*Complete the following*
1) In the excerpt on Modulus models, why is the Arch class used when converting a Modulus model to a Modulus Sym model? Answer in one to three sentences.
2) Please summarize the excerpt on Modulus models in three sentences.

*Given text*

The optimizations are not automatically applied. The user is responsible for writing the model with the optimizations supported. However, if the models supports the optimization and the same is captured in the MetaData, then the downstream features will work out-of-the-box.
For utilizing the checkpointing functionality of Modulus, the Model instantiation arguments must be json serializable.
You can also use a Modulus model as a standard PyTorch model as they are interoperable.
Let’s say you don’t want to make changes to the code, but you have a PyTorch model
already. You can convert it to a Modulus model by using the modulus.Module.from_torch
method. This is described in detail in Converting PyTorch Models to Modulus Models.
from dataclasses import dataclass
import torch.nn as nn
from modulus.models.meta import ModelMetaData
from modulus.models.module import Module
@dataclass
class MdlsUNetMetaData(ModelMetaData):
name: str = "MdlsUNet"
# Optimization
jit: bool = False
cuda_graphs: bool = True
amp_cpu: bool = True
amp_gpu: bool = True
MdlsUNet = Module.from_torch(UNet, meta=MdlsUNetMetaData)
And just like that you can use your existing PyTorch model as a Modulus Model.
A very similar process can be followed to convert a Modulus model to a Modulus Sym model
so that you can use the Constraints and other defitions from the Modulus Sym repository.
Here you will use the Arch
class from Modulus Sym that provides utilites and methods
to go from a tensor data to a dict format which Modulus Sym uses.
from typing import Dict, Optional
from modulus.sym.key import Key
from modulus.sym.models.arch import Arch
class MdlsSymUNet(Arch):
def __init__(
self,
input_keys=[Key("a")],
output_keys=[Key("b")],
in_channels=1,
out_channels=1,
):
super(MdlsSymUNet, self).__init__(
input_keys=input_keys, output_keys=output_keys
)
self.mdls_model = MdlsUNet(in_channels, out_channels) # MdlsUNet defined above
def forward(self, dict_tensor: Dict[str, torch.Tensor]):
x = self.concat_input(
dict_tensor,
self.input_key_dict,
detach_dict=None,
dim=1,
)
out = self.mdls_model(x)
return self.split_output(out, self.output_key_dict, dim=1)
Once we have a model defined in the Modulus style, we can use the optimizations
like AMP, CUDA Graphs, and JIT using the modulus.utils.StaticCaptureTraining
decorator.
This decorator will capture the training step function and optimize it for the specified
optimizations.
The StaticCaptureTraining
decorator is still under development and may be
refactored in the future.
import time
from modulus.utils import StaticCaptureTraining
normaliser = {
"permeability": (1.25, 0.75),
"darcy": (4.52e-2, 2.79e-2),
}
dataloader = Darcy2D(
resolution=256, batch_size=8, nr_permeability_freq=5, normaliser=normaliser
)
model = MdlsUNet().to("cuda")
optimizer = torch.optim.Adam(model.parameters(), lr=0.01)

*Data entries*
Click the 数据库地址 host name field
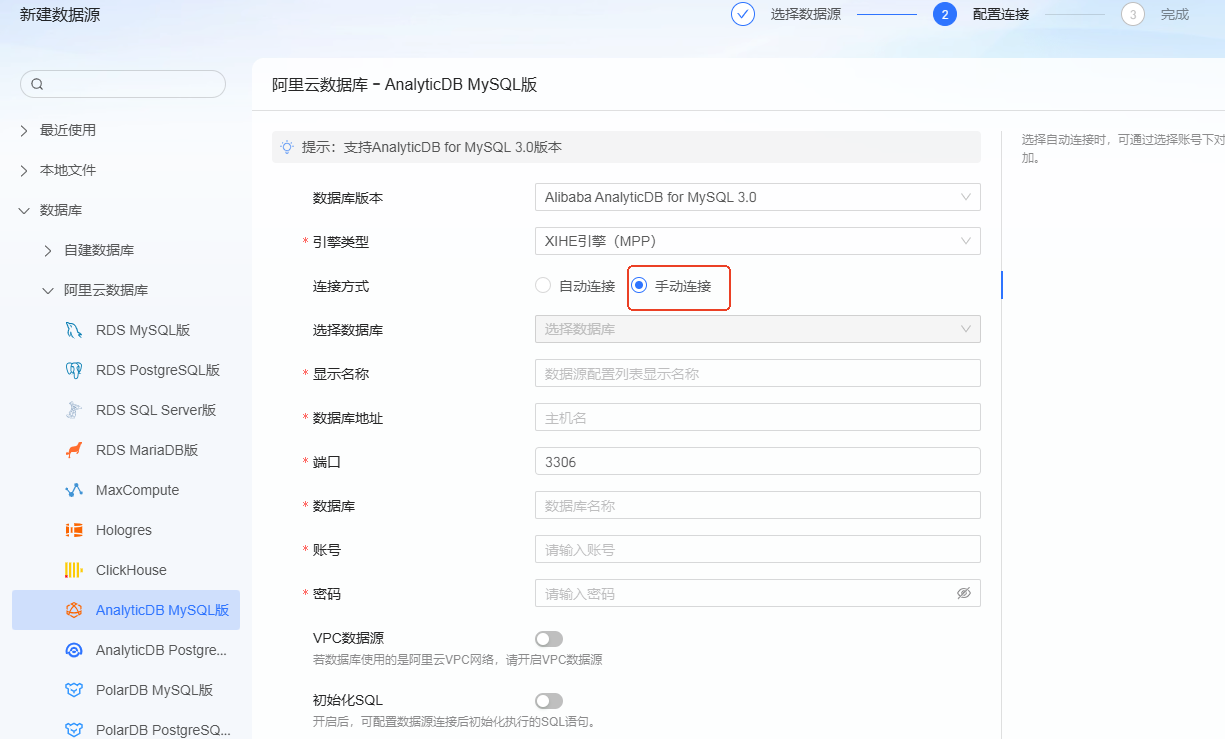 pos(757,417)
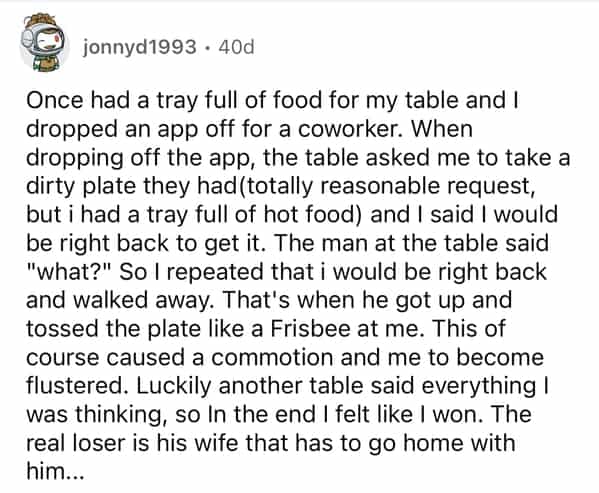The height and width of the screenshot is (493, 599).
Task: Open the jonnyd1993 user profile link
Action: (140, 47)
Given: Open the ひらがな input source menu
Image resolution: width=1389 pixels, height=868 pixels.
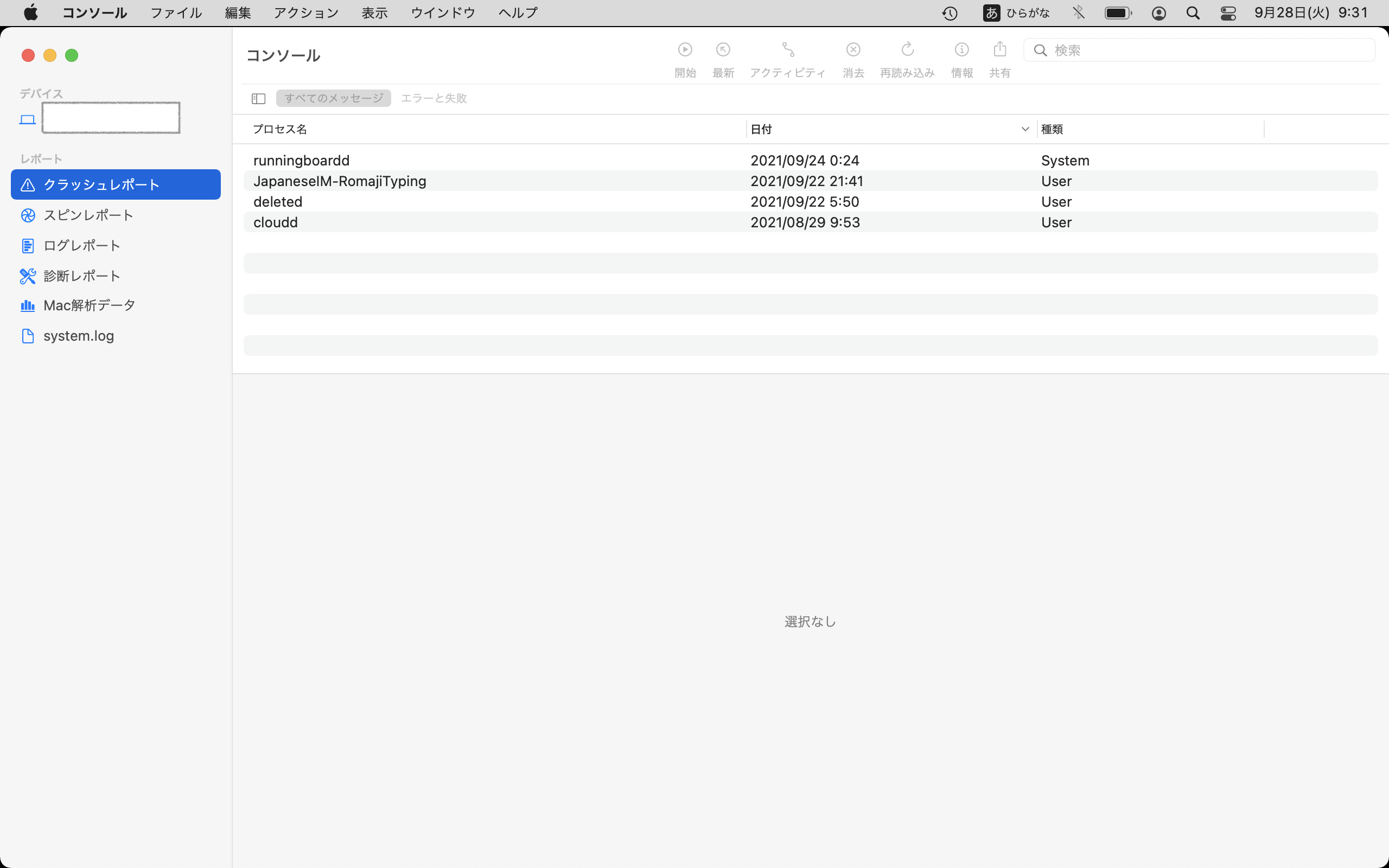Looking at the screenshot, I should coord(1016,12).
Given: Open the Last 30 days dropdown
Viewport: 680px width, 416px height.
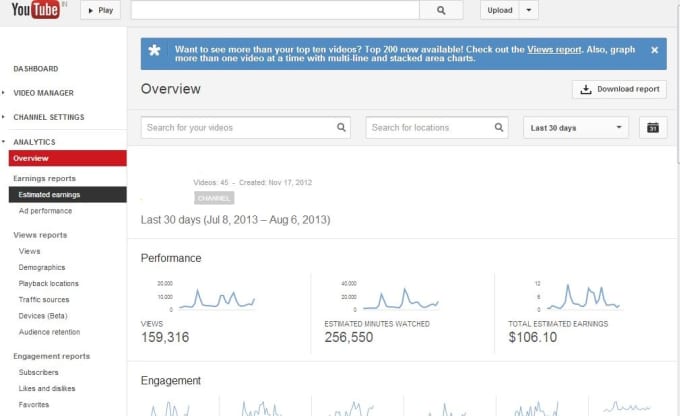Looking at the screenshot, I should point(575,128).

...

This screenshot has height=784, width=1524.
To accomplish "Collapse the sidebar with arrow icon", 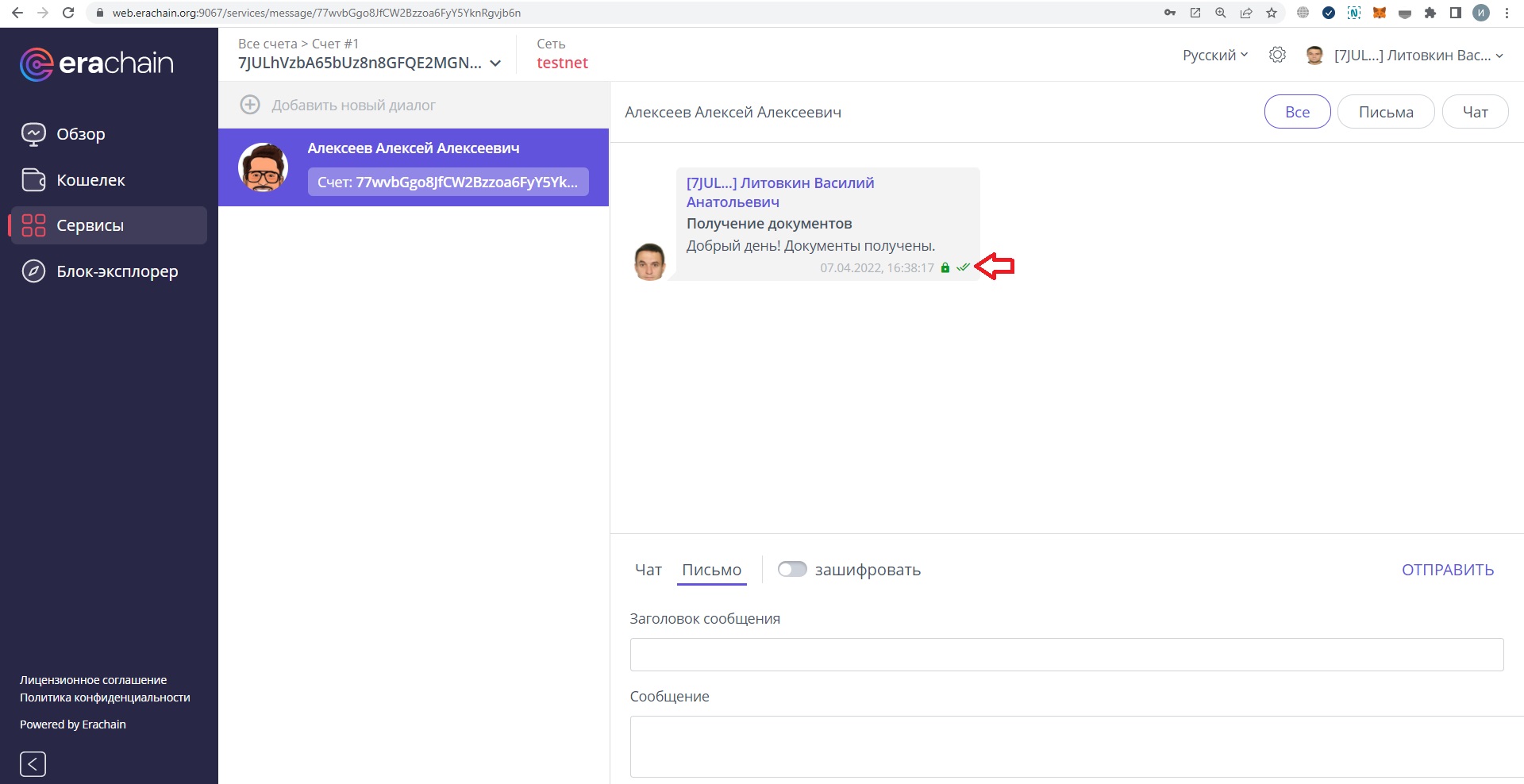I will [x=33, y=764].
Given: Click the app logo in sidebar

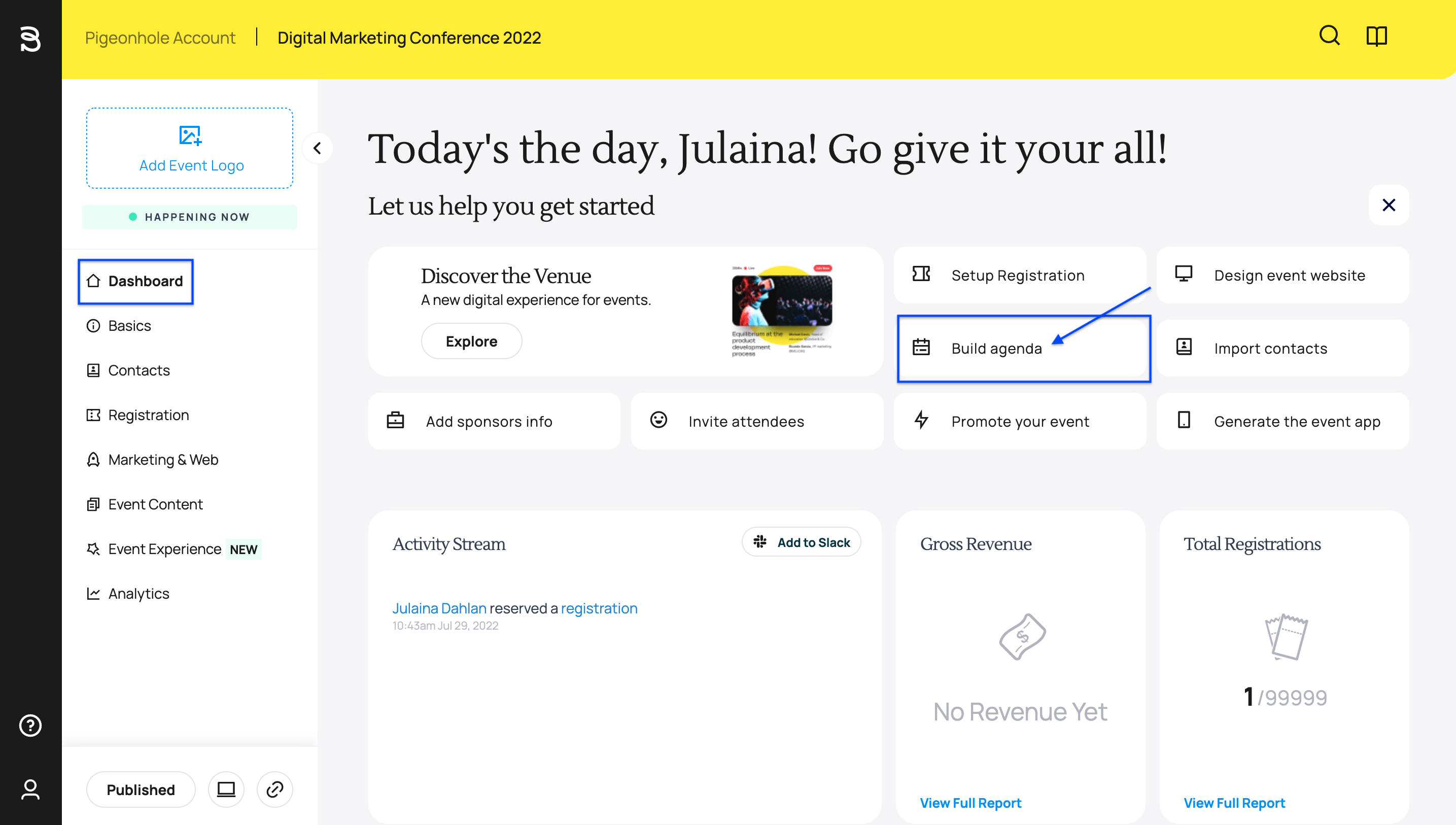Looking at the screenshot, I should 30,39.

* * *

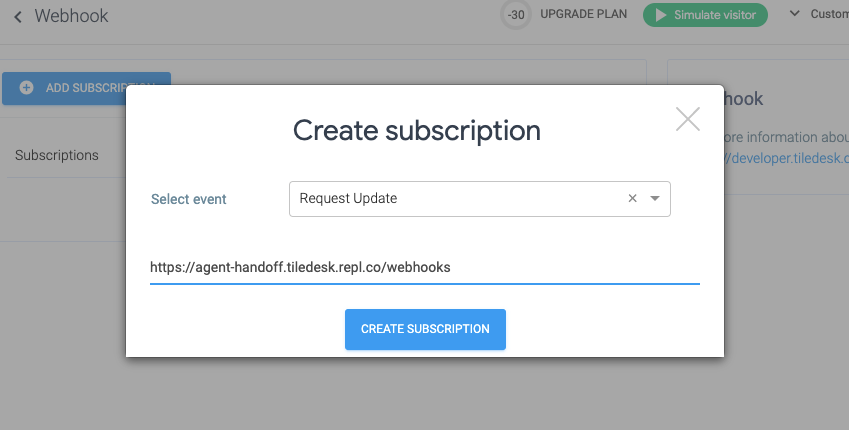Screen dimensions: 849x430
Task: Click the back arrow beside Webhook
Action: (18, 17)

*Solutions per task*
1) The Arch class from Modulus Sym provides utilities and methods for turning tensor data into the dict format that Modulus Sym uses. The conversion itself is done so that the model can use the Constraints and other definitions from the Modulus Sym repository.

2) Optimizations are not applied automatically, so the user must write the model to support them, and when the model's MetaData captures a supported optimization, downstream features work out of the box. An existing PyTorch model can be converted to a Modulus model with the modulus.Module.from_torch method, and a Modulus model can be converted to a Modulus Sym model through the Modulus Sym Arch class. Once a model is defined in the Modulus style, the StaticCaptureTraining decorator, which is still under development, can capture the training step function and optimize it with AMP, CUDA Graphs, and JIT.